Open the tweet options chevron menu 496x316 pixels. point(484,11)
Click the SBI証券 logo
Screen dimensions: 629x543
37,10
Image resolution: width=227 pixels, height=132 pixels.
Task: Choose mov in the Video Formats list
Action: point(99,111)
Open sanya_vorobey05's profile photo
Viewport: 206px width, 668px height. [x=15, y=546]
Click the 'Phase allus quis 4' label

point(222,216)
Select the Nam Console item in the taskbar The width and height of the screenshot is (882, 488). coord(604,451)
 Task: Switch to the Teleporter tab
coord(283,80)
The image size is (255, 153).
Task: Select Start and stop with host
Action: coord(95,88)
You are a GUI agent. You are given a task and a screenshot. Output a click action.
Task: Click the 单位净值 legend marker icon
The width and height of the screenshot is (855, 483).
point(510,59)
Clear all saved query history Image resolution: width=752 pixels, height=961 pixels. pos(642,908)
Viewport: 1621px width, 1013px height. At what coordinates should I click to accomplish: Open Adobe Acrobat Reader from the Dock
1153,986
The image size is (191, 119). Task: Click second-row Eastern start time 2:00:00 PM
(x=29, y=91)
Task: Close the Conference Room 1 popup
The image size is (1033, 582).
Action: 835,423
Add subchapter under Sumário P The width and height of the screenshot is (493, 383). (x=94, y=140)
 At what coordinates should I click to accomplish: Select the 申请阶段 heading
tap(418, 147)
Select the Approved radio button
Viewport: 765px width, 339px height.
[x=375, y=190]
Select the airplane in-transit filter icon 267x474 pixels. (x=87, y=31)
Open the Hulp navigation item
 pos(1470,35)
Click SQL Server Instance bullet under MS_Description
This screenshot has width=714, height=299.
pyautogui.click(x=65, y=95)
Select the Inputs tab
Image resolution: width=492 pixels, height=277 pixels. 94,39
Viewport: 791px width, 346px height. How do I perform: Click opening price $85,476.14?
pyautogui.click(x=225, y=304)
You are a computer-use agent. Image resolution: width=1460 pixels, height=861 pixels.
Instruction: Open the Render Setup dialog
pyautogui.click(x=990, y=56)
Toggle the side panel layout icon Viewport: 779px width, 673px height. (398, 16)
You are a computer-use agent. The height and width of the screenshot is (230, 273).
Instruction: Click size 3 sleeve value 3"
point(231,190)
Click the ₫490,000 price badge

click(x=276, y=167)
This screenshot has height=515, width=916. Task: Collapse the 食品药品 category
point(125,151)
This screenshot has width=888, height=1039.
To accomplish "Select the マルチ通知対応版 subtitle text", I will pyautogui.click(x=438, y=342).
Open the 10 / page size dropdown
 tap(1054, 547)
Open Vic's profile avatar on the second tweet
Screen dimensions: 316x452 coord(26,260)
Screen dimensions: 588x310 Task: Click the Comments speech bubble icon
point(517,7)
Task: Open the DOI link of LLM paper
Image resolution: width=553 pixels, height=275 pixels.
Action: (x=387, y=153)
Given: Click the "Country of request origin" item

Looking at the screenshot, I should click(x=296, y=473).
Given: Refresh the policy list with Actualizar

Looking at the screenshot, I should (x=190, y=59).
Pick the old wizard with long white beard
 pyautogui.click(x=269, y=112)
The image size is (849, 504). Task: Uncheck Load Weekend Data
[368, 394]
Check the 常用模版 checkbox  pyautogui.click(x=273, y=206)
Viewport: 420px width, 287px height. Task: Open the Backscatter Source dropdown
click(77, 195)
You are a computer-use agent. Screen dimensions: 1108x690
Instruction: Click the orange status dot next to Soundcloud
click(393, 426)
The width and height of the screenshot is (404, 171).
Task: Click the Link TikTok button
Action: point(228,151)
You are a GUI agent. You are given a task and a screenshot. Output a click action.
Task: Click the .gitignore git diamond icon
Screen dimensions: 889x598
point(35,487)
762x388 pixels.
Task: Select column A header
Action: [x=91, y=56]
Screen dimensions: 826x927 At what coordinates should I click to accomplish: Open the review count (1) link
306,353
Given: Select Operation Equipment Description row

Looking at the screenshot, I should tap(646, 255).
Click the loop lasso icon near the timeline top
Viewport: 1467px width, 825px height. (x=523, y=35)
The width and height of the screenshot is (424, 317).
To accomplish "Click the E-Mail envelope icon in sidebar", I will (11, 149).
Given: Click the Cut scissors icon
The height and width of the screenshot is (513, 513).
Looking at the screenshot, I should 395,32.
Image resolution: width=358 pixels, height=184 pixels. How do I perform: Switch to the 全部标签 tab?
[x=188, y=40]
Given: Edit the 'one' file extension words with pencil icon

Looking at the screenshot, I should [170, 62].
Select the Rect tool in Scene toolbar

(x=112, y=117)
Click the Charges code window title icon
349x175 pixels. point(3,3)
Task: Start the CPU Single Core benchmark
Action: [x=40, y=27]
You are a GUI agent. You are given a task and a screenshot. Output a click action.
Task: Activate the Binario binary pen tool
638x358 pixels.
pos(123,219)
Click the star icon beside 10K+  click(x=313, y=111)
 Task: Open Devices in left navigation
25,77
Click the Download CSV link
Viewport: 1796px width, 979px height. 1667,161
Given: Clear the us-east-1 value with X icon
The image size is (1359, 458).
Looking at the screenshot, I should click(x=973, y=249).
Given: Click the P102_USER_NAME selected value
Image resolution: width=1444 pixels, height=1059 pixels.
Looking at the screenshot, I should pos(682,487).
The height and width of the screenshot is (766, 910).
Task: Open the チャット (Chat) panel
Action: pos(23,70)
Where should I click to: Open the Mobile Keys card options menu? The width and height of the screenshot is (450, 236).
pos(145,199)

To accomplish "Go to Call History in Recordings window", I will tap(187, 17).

• **What is being asked**: Please copy out every one of the items above word for word.

• **Response to this task**:
Open the tweet options chevron menu 496x316 pixels. point(484,11)
Click the SBI証券 logo
Screen dimensions: 629x543
37,10
Image resolution: width=227 pixels, height=132 pixels.
Task: Choose mov in the Video Formats list
Action: point(99,111)
Open sanya_vorobey05's profile photo
Viewport: 206px width, 668px height. [x=15, y=546]
Click the 'Phase allus quis 4' label

point(222,216)
Select the Nam Console item in the taskbar The width and height of the screenshot is (882, 488). coord(604,451)
 Task: Switch to the Teleporter tab
coord(283,80)
The image size is (255, 153).
Task: Select Start and stop with host
Action: coord(95,88)
You are a GUI agent. You are given a task and a screenshot. Output a click action.
Task: Click the 单位净值 legend marker icon
The width and height of the screenshot is (855, 483).
point(510,59)
Clear all saved query history Image resolution: width=752 pixels, height=961 pixels. pos(642,908)
Viewport: 1621px width, 1013px height. At what coordinates should I click to accomplish: Open Adobe Acrobat Reader from the Dock
1153,986
The image size is (191, 119). Task: Click second-row Eastern start time 2:00:00 PM
(x=29, y=91)
Task: Close the Conference Room 1 popup
The image size is (1033, 582).
Action: 835,423
Add subchapter under Sumário P The width and height of the screenshot is (493, 383). (x=94, y=140)
 At what coordinates should I click to accomplish: Select the 申请阶段 heading
tap(418, 147)
Select the Approved radio button
Viewport: 765px width, 339px height.
[x=375, y=190]
Select the airplane in-transit filter icon 267x474 pixels. (x=87, y=31)
Open the Hulp navigation item
 pos(1470,35)
Click SQL Server Instance bullet under MS_Description
This screenshot has width=714, height=299.
pyautogui.click(x=65, y=95)
Select the Inputs tab
Image resolution: width=492 pixels, height=277 pixels. 94,39
Viewport: 791px width, 346px height. How do I perform: Click opening price $85,476.14?
pyautogui.click(x=225, y=304)
You are a computer-use agent. Image resolution: width=1460 pixels, height=861 pixels.
Instruction: Open the Render Setup dialog
pyautogui.click(x=990, y=56)
Toggle the side panel layout icon Viewport: 779px width, 673px height. (398, 16)
You are a computer-use agent. The height and width of the screenshot is (230, 273).
Instruction: Click size 3 sleeve value 3"
point(231,190)
Click the ₫490,000 price badge

click(x=276, y=167)
This screenshot has height=515, width=916. Task: Collapse the 食品药品 category
point(125,151)
This screenshot has width=888, height=1039.
To accomplish "Select the マルチ通知対応版 subtitle text", I will pyautogui.click(x=438, y=342).
Open the 10 / page size dropdown
 tap(1054, 547)
Open Vic's profile avatar on the second tweet
Screen dimensions: 316x452 coord(26,260)
Screen dimensions: 588x310 Task: Click the Comments speech bubble icon
point(517,7)
Task: Open the DOI link of LLM paper
Image resolution: width=553 pixels, height=275 pixels.
Action: (x=387, y=153)
Given: Click the "Country of request origin" item

Looking at the screenshot, I should click(x=296, y=473).
Given: Refresh the policy list with Actualizar

Looking at the screenshot, I should (x=190, y=59).
Pick the old wizard with long white beard
 pyautogui.click(x=269, y=112)
The image size is (849, 504). Task: Uncheck Load Weekend Data
[368, 394]
Check the 常用模版 checkbox  pyautogui.click(x=273, y=206)
Viewport: 420px width, 287px height. Task: Open the Backscatter Source dropdown
click(77, 195)
You are a computer-use agent. Screen dimensions: 1108x690
Instruction: Click the orange status dot next to Soundcloud
click(393, 426)
The width and height of the screenshot is (404, 171).
Task: Click the Link TikTok button
Action: point(228,151)
You are a GUI agent. You are given a task and a screenshot. Output a click action.
Task: Click the .gitignore git diamond icon
Screen dimensions: 889x598
point(35,487)
762x388 pixels.
Task: Select column A header
Action: [x=91, y=56]
Screen dimensions: 826x927 At what coordinates should I click to accomplish: Open the review count (1) link
306,353
Given: Select Operation Equipment Description row

Looking at the screenshot, I should tap(646, 255).
Click the loop lasso icon near the timeline top
Viewport: 1467px width, 825px height. (x=523, y=35)
The width and height of the screenshot is (424, 317).
To accomplish "Click the E-Mail envelope icon in sidebar", I will (11, 149).
Given: Click the Cut scissors icon
The height and width of the screenshot is (513, 513).
Looking at the screenshot, I should 395,32.
Image resolution: width=358 pixels, height=184 pixels. How do I perform: Switch to the 全部标签 tab?
[x=188, y=40]
Given: Edit the 'one' file extension words with pencil icon

Looking at the screenshot, I should [170, 62].
Select the Rect tool in Scene toolbar

(x=112, y=117)
Click the Charges code window title icon
349x175 pixels. point(3,3)
Task: Start the CPU Single Core benchmark
Action: [x=40, y=27]
You are a GUI agent. You are given a task and a screenshot. Output a click action.
Task: Activate the Binario binary pen tool
638x358 pixels.
pos(123,219)
Click the star icon beside 10K+  click(x=313, y=111)
 Task: Open Devices in left navigation
25,77
Click the Download CSV link
Viewport: 1796px width, 979px height. 1667,161
Given: Clear the us-east-1 value with X icon
The image size is (1359, 458).
Looking at the screenshot, I should click(x=973, y=249).
Given: Click the P102_USER_NAME selected value
Image resolution: width=1444 pixels, height=1059 pixels.
Looking at the screenshot, I should pos(682,487).
The height and width of the screenshot is (766, 910).
Task: Open the チャット (Chat) panel
Action: pos(23,70)
Where should I click to: Open the Mobile Keys card options menu? The width and height of the screenshot is (450, 236).
pos(145,199)

To accomplish "Go to Call History in Recordings window", I will tap(187, 17).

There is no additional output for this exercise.